(WHAT IS NEEDED): Which of the lines in the records below hold the string "header"? Copy every one of them.

Saved entries
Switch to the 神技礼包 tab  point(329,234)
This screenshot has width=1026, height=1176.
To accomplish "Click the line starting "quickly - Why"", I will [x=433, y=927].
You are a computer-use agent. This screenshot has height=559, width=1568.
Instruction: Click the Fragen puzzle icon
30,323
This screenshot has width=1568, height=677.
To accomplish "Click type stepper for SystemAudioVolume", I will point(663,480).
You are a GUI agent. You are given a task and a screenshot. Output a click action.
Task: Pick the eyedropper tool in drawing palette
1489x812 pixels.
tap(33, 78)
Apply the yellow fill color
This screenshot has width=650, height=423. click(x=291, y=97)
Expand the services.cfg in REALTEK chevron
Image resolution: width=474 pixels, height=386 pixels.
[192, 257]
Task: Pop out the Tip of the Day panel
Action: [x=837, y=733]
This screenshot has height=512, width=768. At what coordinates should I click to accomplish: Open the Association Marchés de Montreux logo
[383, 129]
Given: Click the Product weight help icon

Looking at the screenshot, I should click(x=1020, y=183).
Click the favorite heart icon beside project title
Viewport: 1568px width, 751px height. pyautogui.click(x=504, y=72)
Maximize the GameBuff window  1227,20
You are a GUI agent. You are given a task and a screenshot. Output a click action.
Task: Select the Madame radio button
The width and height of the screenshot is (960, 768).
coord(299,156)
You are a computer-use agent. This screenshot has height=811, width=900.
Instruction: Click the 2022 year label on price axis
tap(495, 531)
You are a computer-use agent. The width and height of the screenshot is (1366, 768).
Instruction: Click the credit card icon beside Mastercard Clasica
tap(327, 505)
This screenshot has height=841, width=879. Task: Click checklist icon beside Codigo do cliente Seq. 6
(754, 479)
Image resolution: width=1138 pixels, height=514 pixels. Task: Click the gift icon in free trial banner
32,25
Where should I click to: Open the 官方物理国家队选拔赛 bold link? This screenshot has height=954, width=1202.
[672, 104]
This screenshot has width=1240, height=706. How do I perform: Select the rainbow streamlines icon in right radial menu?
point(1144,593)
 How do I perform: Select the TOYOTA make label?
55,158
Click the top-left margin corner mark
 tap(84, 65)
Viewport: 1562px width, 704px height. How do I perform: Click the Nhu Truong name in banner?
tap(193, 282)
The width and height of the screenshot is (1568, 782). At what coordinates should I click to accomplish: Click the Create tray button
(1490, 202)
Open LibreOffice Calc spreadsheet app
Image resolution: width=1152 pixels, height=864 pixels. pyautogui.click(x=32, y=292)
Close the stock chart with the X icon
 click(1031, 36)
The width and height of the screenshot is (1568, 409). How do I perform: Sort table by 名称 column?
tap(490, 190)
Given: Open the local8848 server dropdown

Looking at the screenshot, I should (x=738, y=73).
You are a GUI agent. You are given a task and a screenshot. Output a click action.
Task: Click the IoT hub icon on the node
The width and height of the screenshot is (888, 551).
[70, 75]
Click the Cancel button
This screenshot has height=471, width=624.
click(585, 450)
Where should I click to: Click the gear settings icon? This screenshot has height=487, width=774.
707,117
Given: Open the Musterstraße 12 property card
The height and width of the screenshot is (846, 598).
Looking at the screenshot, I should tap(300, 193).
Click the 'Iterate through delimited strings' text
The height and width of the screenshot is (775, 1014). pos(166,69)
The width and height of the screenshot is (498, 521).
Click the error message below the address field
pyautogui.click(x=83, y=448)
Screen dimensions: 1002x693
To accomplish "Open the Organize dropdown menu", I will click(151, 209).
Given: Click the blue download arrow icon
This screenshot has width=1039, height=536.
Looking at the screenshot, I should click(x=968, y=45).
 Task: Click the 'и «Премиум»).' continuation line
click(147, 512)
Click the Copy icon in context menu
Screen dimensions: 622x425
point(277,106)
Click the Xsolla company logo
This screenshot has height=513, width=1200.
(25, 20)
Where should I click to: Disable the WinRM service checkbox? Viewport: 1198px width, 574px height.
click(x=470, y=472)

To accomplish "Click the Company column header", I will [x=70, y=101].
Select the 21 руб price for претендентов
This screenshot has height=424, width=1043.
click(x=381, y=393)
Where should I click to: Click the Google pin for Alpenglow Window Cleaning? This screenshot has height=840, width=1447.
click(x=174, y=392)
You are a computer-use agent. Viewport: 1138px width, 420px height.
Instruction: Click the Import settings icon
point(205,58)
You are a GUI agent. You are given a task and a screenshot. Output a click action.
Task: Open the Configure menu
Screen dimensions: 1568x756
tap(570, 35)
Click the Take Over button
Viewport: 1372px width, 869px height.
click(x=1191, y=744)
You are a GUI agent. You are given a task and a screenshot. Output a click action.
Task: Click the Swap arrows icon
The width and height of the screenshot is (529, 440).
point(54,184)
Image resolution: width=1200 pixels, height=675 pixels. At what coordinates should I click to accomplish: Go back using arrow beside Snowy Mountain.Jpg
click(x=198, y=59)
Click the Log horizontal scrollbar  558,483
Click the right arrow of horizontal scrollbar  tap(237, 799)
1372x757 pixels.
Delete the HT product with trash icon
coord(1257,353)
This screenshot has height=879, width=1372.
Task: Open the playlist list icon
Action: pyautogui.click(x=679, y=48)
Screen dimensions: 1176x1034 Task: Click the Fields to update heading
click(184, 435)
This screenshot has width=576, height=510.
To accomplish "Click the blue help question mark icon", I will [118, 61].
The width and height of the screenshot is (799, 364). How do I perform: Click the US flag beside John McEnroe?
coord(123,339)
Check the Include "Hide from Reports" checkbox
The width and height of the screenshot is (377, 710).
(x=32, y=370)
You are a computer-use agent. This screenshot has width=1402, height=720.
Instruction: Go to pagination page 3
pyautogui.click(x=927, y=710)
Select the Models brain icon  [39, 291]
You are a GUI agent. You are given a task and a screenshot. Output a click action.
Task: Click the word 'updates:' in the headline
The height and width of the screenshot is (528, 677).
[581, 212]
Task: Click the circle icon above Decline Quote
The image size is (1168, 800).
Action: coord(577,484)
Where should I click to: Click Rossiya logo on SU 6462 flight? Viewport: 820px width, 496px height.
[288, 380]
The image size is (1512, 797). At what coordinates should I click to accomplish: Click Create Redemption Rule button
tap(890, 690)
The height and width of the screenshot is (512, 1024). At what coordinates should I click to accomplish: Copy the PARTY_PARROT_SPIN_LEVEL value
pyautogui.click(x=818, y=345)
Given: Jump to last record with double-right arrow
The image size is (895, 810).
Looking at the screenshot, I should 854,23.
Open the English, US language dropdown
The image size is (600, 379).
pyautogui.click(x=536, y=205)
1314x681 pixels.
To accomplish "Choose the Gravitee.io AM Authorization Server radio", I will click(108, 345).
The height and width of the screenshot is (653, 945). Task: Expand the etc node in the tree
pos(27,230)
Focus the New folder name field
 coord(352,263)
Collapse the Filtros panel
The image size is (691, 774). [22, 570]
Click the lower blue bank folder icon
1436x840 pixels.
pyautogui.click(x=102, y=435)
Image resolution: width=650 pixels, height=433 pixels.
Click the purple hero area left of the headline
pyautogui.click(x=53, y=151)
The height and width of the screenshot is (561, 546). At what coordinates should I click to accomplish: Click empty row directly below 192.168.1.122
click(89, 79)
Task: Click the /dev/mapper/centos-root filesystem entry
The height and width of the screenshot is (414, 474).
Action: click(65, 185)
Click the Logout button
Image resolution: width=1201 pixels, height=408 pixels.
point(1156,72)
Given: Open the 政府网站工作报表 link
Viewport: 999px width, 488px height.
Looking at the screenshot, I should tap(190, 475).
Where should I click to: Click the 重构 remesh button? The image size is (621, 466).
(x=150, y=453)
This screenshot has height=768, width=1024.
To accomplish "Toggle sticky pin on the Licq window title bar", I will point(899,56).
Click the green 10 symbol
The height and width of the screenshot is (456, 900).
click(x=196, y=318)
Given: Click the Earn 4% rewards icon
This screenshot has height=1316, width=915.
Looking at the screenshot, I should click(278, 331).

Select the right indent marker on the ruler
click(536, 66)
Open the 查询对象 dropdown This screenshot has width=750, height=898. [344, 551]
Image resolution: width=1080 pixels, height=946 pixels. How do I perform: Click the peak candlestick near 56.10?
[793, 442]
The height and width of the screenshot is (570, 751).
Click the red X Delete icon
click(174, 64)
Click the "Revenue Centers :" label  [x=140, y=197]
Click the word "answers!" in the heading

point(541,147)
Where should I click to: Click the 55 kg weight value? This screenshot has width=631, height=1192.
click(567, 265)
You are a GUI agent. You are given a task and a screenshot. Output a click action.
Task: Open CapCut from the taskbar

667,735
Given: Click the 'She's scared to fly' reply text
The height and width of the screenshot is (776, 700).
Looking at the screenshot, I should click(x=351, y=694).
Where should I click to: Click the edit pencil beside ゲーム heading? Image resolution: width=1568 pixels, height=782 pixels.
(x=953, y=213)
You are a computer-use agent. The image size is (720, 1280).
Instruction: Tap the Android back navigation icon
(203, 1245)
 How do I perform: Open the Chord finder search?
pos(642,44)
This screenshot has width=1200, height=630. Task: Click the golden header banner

(SOLUTION FOR THIS TASK):
To accomplish "Click the Company column header", I will [x=70, y=101].
This screenshot has width=1200, height=630. Task: Click the golden header banner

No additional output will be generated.